Thanksgiving is all about Families

the table is set...

the table is set...

As we get ready to gather this week with family members for Thanksgiving we have a great opportunity to gather stories from our family members. Let your family know that questions will be asked about them and other family members. By giving them a heads up, you are giving them time to think about their answers and the more time, the better the stories might be.

If you can prepare a list of questions for family members and family members prepared to ask a question that they always wanted to know there family is great. Have the children prepare the first questions so they have a vested interest in hearing the answer. If this becomes a tradition, it will let all the generations of the family share in the future story telling.

I know that many of you will be juggling cooking, eating on time, watching football as well as shuttle driving family members that no longer drive and trying to create the perfect day for your family members. Here I am asking you to take on one more task but I do believe this is more important than eating. Okay, not desert. Desert might be the perfect time to bring out the tape recorder, video camera and or regular camera to capture the new memories as the old ones are being discussed.

I grew up with Ossie and Harriet and My Father Knows Best on television, which showed the lives of these perfect families. I only realized as a young adult that most other families were not this perfect. It was an ideal that made me wonder about my own family.
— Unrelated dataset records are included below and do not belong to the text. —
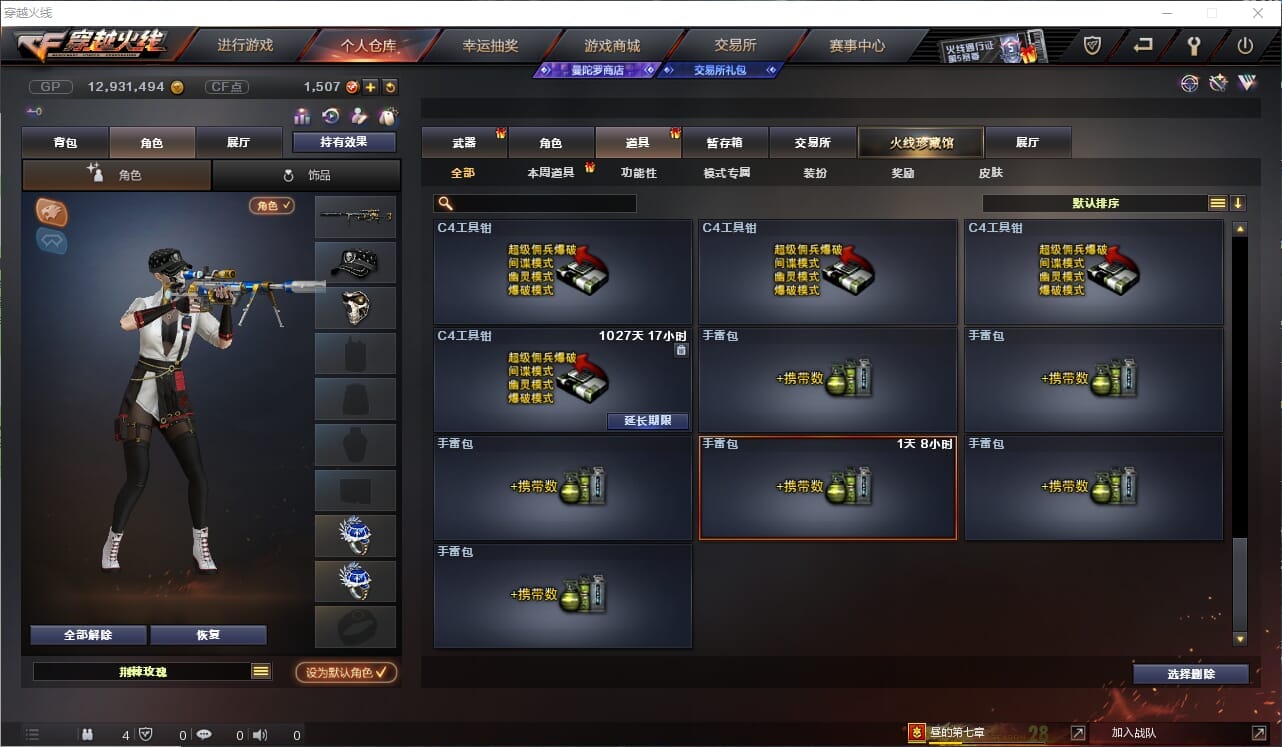Click the bar chart statistics icon

[302, 116]
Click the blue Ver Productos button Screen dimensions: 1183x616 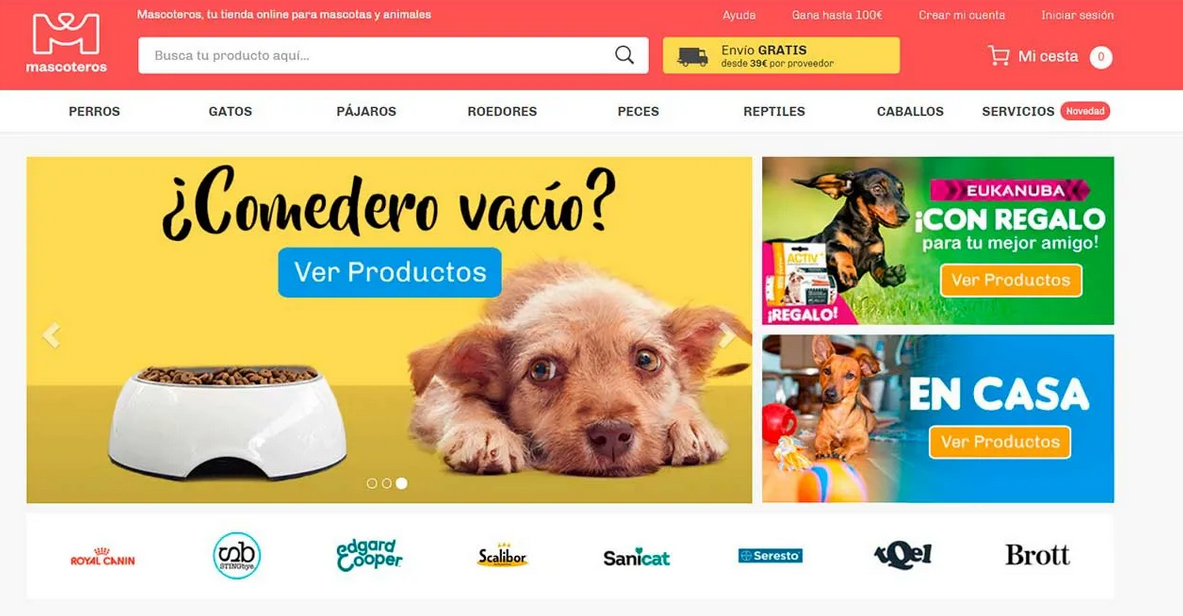tap(390, 272)
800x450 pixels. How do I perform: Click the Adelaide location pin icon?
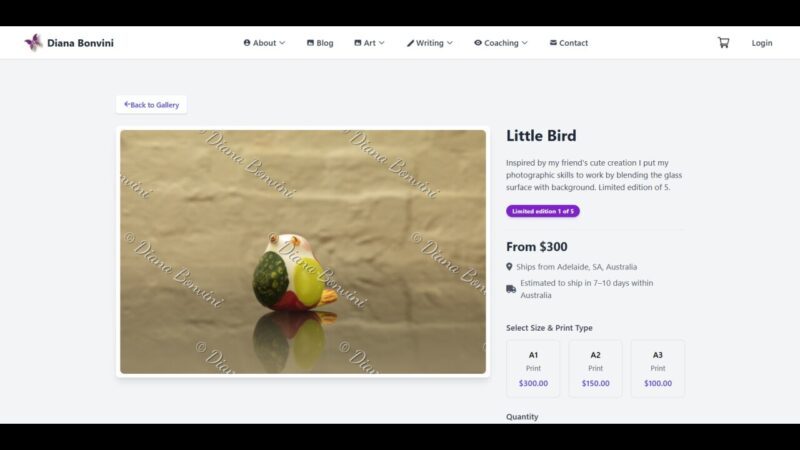(509, 267)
Not all families behave perfectly at Thanksgiving either so this questioning project made be riddled with land mines. You know your family and need to really try to manage it if it gets too emotional. It might be just the answer to connect everyone.

One of my favorite holiday movies and the only Thanksgiving movie that I know of is Home for the Holidays, directed by Jodi Foster starring Holly Hunter, Robert Downey Jr., Anne Bancroft and Charles Durning. The family loves each other in a dysfunctional way but they cannot even make through one meal with throwing barbs at each other figuratively and actually. My family was never quite like this but we all did have issues with each other lying just beneath the surface. It is nice to know not every family lived in the perfect home of the Nelson’s from television. In one of the last scenes of the movie Charles Durnings character laments that the family will all be together once again in four weeks for Christmas. And so it goes with families.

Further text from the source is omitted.